Enhancement of protein expression by alphavirus replicons by designing self-replicating subgenomic RNAs

Abstract

Since the development of infectious cDNA clones of viral RNA genomes and the means of delivery of the in vitro-synthesized RNA into cells, alphaviruses have become an attractive system for expression of heterologous genetic information. Alphaviruses replicate exclusively in the cytoplasm, and their genetic material cannot recombine with cellular DNA. Alphavirus genome-based, self-replicating RNAs (replicons) are widely used vectors for expression of heterologous proteins. Their current design relies on replacement of structural genes, encoded by subgenomic RNAs (SG RNA), with heterologous sequences of interest. The SG RNA is transcribed from a promoter located in the alphavirus-specific RNA replication intermediate and is not further amplified. In this study, we have applied the accumulated knowledge of the mechanism of alphavirus replication and promoter structures, in particular, to increase the expression level of heterologous proteins from Venezuelan equine encephalitis virus (VEEV)-based replicons. During VEEV infection, replication enzymes are produced in excess to RNA replication intermediates, and a large fraction of them are not involved in RNA synthesis. The newly designed constructs encode SG RNAs, which are not only transcribed from the SG promoter, but are additionally amplified by the previously underused VEEV replication enzymes. These replicons produce SG RNAs and encoded proteins of interest 10- to 50-fold more efficiently than those using a traditional design. A modified replicon encoding West Nile virus (WNV) premembrane and envelope proteins efficiently produced subviral particles and, after a single immunization, elicited high titers of neutralizing antibodies, which protected mice from lethal challenge with WNV.
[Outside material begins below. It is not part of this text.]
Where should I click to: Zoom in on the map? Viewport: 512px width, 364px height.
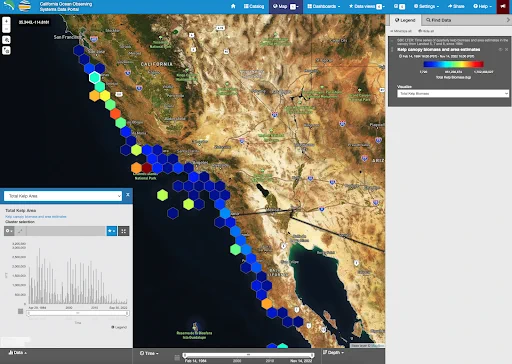coord(6,21)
Keywords: expression vectors; vaccines.

Fig. 1.

The schematic representation of alphavirus vectors and protein expression strategies. (A) The alphavirus genome. (B) Standard alphavirus replicons. Viral structural genes are replaced by heterologous gene of interest. (C) The newly designed VEEV DI replicons. The DI SG RNAs contain all of the promoter elements, which are normally present only in the 5′ end of VEEV genomic RNA (Fig. S1 for details). Presence of these regulatory sequences allows nsPs not only to transcribe the DI SG RNAs but also to amplify these RNA as viral genomes.

Fig. 2.

VEEV DI replicons express heterologous proteins more efficiently than those having standard design. (A) The schematic representation of VEEV replicons encoding GFP or Luc genes under control of the subgenomic promoters. (B) BHK-21 cells were infected with the indicated packaged replicons at an MOI of 20 inf.u/cell, and GFP fluorescence was evaluated by FACS analysis at 20 h postinfection. (C) Cells were infected with indicated replicons at the same MOI, harvested at 20 h postinfection, lysed in loading buffer, and samples were analyzed by SDS/PAGE, followed by Coomassie blue staining. Cm, noncytopathic VEEV capsid protein; nsP1Δ, a peptide, whose coding sequence contains a 51-nt CSE.

Fig. 3.

DI replicons demonstrate higher levels of SG RNA synthesis in the infected cells. BHK-21 cells were infected with the indicated packaged replicons at an MOI of 20 inf.u/cell. Replicon-specific RNAs were metabolically labeled with [³H]uridine in the presence of ActD and analyzed by agarose gel electrophoresis (Materials and Methods for details). Panels represent fragments of the same gel and the same X-ray film.

Fig. 4.

DI replicons demonstrate higher levels of heterologous protein synthesis, which correlates with the increase of SG RNA production. Infected cells were metabolically labeled with [³⁵S]methionine at 7 h postinfection (Materials and Methods for details). Fragments of the same gel are presented. Radioactivity in the GFP- and Luc-containing bands was measured on Storm phosphorimager. The data were normalized to the radioactivity in the GFP and Luc bands detected in the VEErep/GFP and VEErep/Luc/GFP samples, respectively.

Fig. 5.

VEErep/DI-Cm-WNV expresses high level of WNV-specific E protein, which is released from the cells in the SVP form. (A) The schematic representation of VEErep/DI-Cm-WNV replicon, encoding prM and E proteins of WNV. (B) Fractions of the concentrated samples of the media, harvested at 12 h postinfection, were used for negative staining and analyzed by EM. Bar corresponds to 50 nm. (C) SDS/PAGE analysis of WNV E protein present in the cells or released in SVPs at 12 h postinfection. Gel was stained with Coomassie blue.

Fig. 6.

Neutralizing antibody titers (50% focus reduction) and protection among 3- to 4-wk-old Swiss Webster mice inoculated with a single dose of VEErep/DI-Cm-WNV and challenged with 100 LD₅₀ of WNV NY99. Animals were bled at 19 d postimmunization and challenged at 22 d postimmunization. n/a, not applicable.